Written problem
Rewrite the entries below, replacing every instance of "screenshot" with "screen capture" and leaving all other text unchanged. Omit the pictures from the output.

(Word and element location data)
++++++++++++++++++++

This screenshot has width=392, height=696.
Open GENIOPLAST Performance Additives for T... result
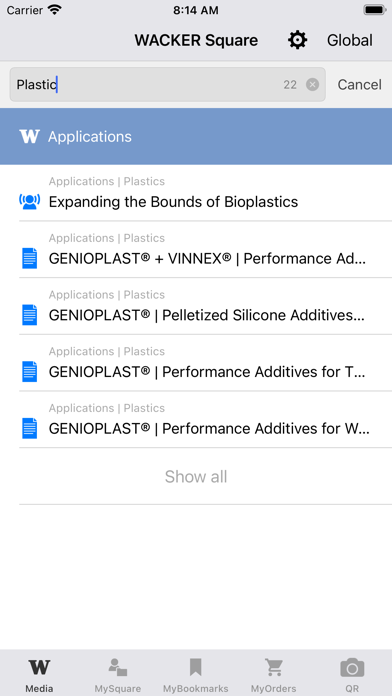tap(206, 363)
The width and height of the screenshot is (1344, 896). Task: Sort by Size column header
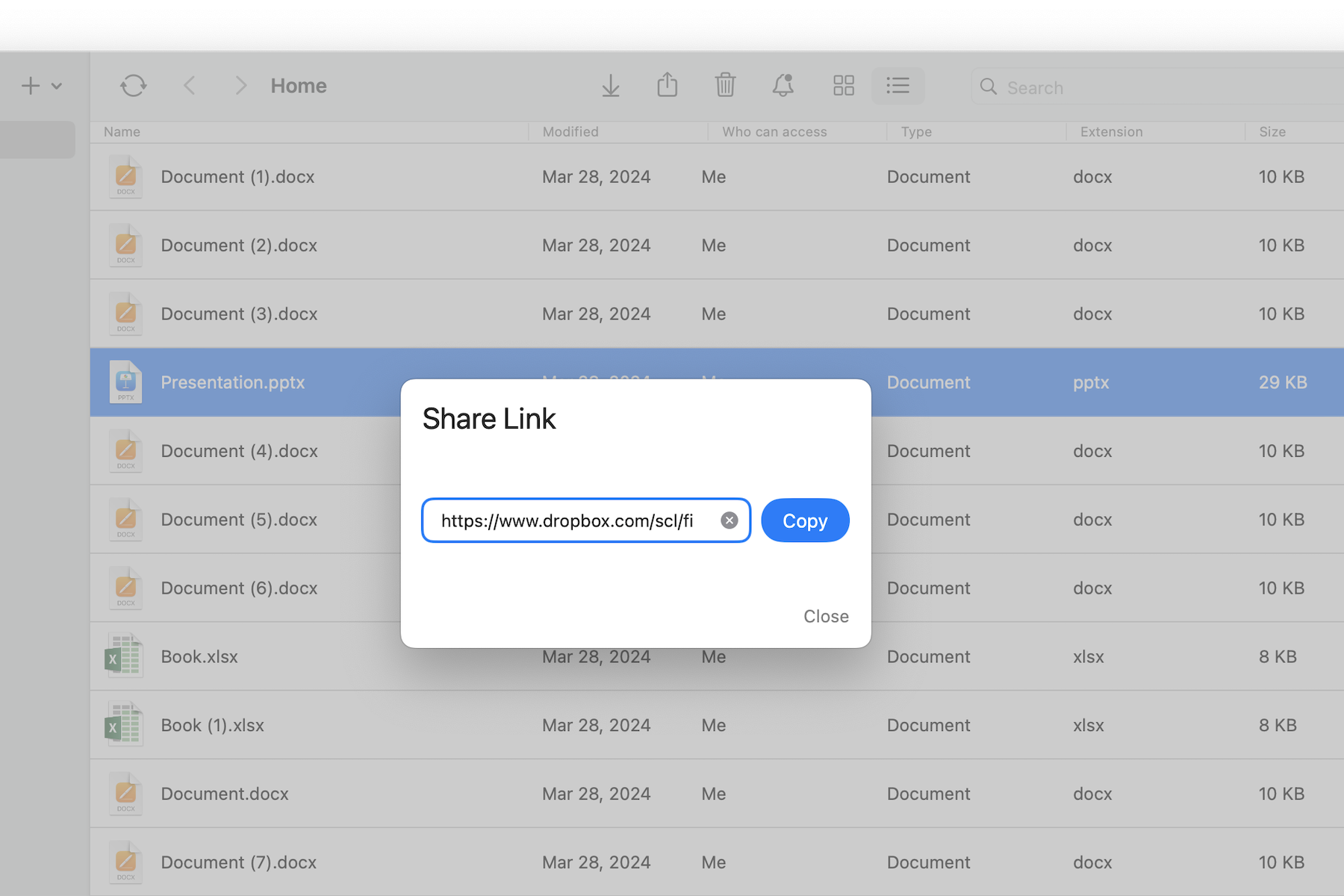tap(1272, 132)
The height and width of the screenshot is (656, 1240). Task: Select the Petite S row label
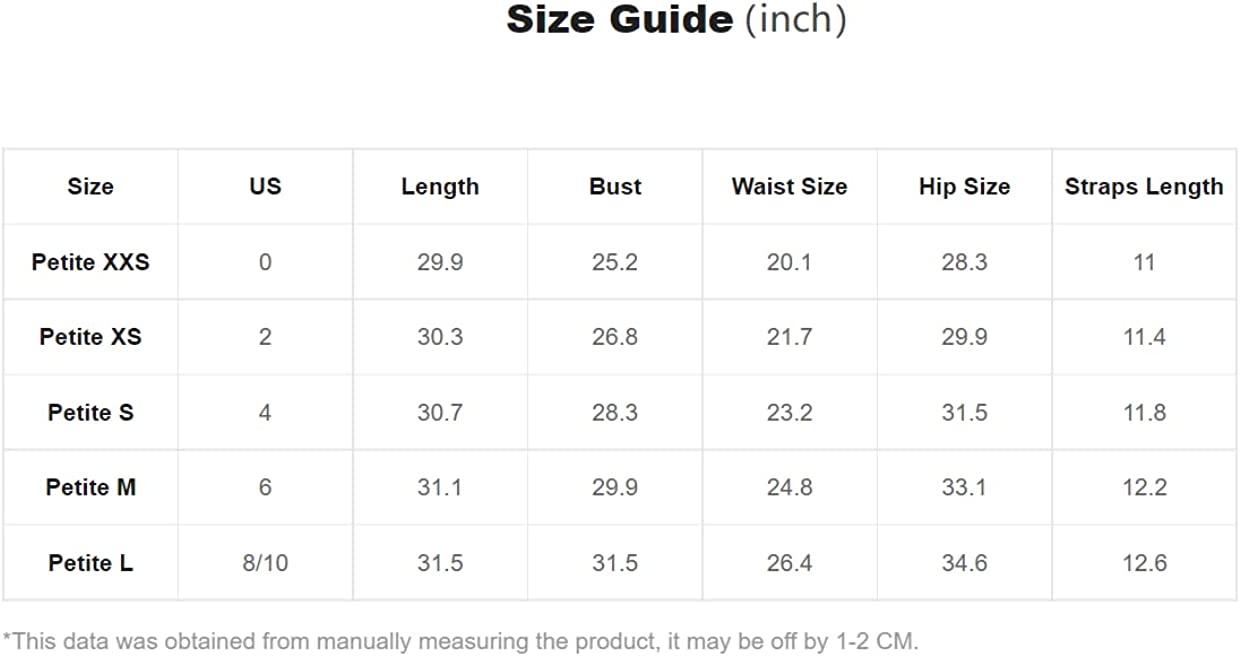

++++++++++++++++++++

Task response
This screen capture has width=392, height=696.
Open GENIOPLAST Performance Additives for T... result
tap(206, 363)
The width and height of the screen capture is (1344, 896). Task: Sort by Size column header
tap(1272, 132)
The height and width of the screen capture is (656, 1240). Task: Select the Petite S row label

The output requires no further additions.